Crisis of Faith

[This was an address delivered by Ambrose Ferber, at Erev Rosh Hashanah, 2011/5772]
I don't always know if I believe in God or not.

Like many of you, I suspect, my relationship with God is very complex.

On the surface, I seem to have all the trappings of a good Jew: I attend services many weeks, I serve on the Board, I’ve been Bar Mitzvah’d, and we send our kids to school here. We represent three generations of Jews at Temple Beth Shalom, passing that heritage to our children. I agree to give speeches on the High Holy Days. We do Chanukah, and Passover, and we have Shabbat dinner as often as we can. I even resist bacon.

To question faith is a natural part of Judaism, but my struggles with faith run deeper, to the point of complete abandonment sometimes. I have very little belief in a cosmic entity that rules our actions and listens to our prayers, or that guides the course of any human event, let alone a game winning touchdown. Certainly, the concept of A Man in the Sky is not a position I have ever subscribed to.
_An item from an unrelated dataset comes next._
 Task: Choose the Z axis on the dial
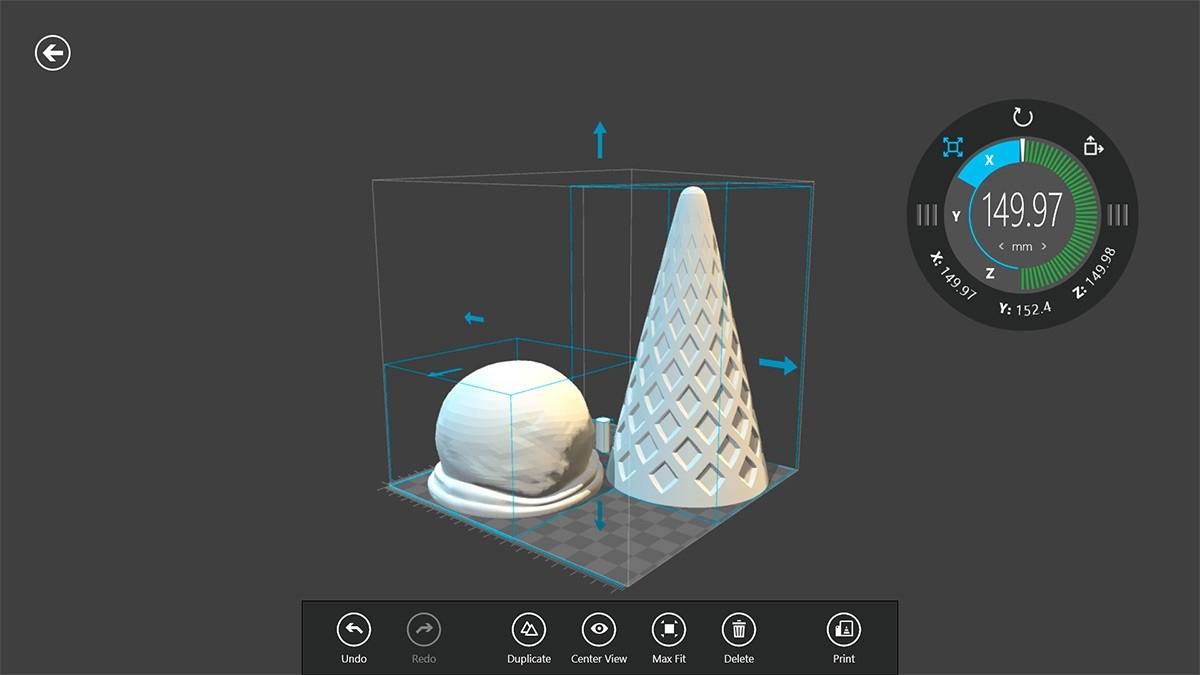point(989,273)
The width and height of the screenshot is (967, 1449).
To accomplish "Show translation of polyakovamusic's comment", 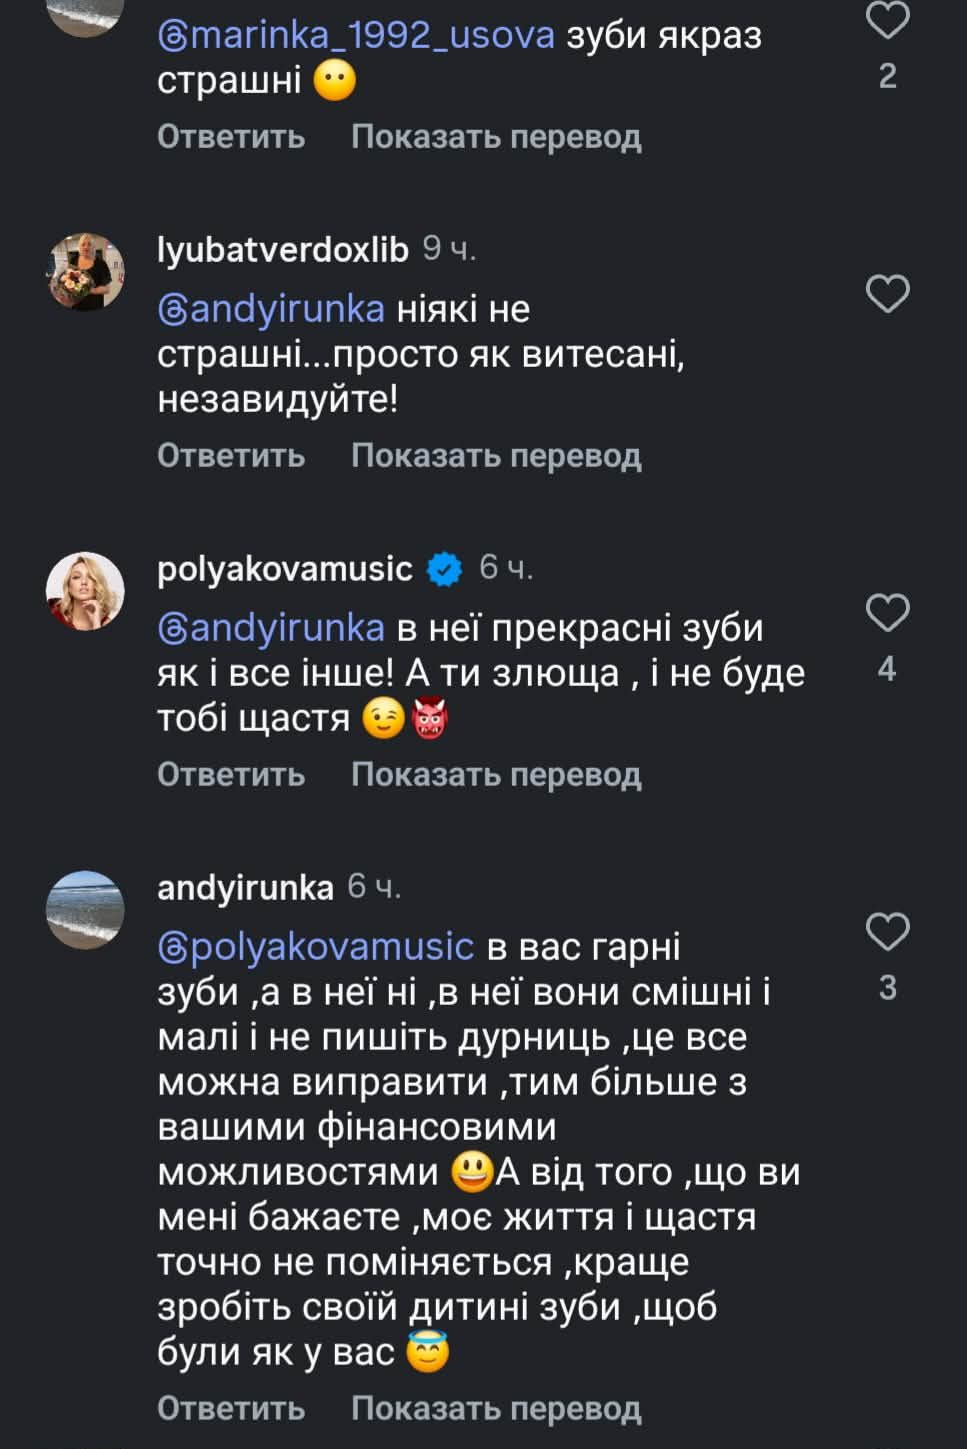I will [x=496, y=775].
A few years ago, when I was deepest in my cynicism about God and Religion, my pop and I walked to Temple one early Rosh Hashanah morning. It’s a long walk, but we were nonetheless among the first souls to arrive, and so were on hand to watch as this space filled up. The room was electric, and happy, and buzzing. Reunions in one corner, people at the door meeting for the first time. “L’Shana Tovah!” everyone was calling out, and meaning it. Outside, the weather was like a Rosh Hashanah apple: crisp and snappy and sweet. Inside, well wishes, warm words, and warmer thoughts.
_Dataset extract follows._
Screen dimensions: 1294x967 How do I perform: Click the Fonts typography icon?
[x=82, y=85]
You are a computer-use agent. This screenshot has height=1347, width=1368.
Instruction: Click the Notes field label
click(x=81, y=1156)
And, just like that, it hit me.

That little tingly warm sensation in my belly was God. People gathering and wanting the best for everyone they meet....that was God.

I stood on this very spot when spades first struck earth to build this sanctuary, and that was God.
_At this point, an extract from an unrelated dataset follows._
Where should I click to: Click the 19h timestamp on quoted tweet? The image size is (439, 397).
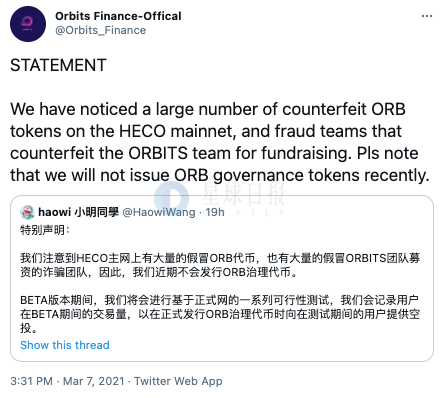(x=215, y=212)
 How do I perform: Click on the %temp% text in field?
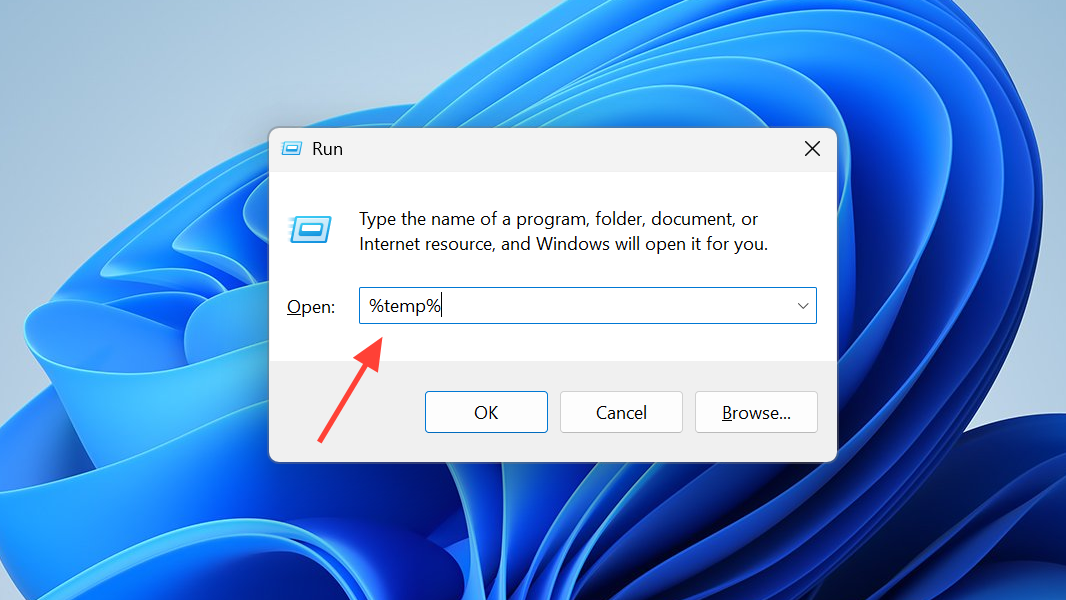click(405, 306)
Fiona comes to Temple and is wrapped in Love from her friends Sylvia, Bette, Meredith, Cindy, Dorothea and all the rest of you; that is God.

When music fills this room to the very rafters, that is God.

When Ben married my wife and I under a chuppah constructed by Lorraine, that was God.

When kids in the Yellow Room suddenly realize what a privilege it is to be Jewish, that is God.

When parents meet over their Preschoolers and become friends, that is God.

When Rabbi Marv gave little Chloe her Hebrew name, that was God.

When Jews from this Temple keep even one homeless person from dying on a cold night, that is God.

I have stood on this spot three times in my life and cried my heart out. That was God.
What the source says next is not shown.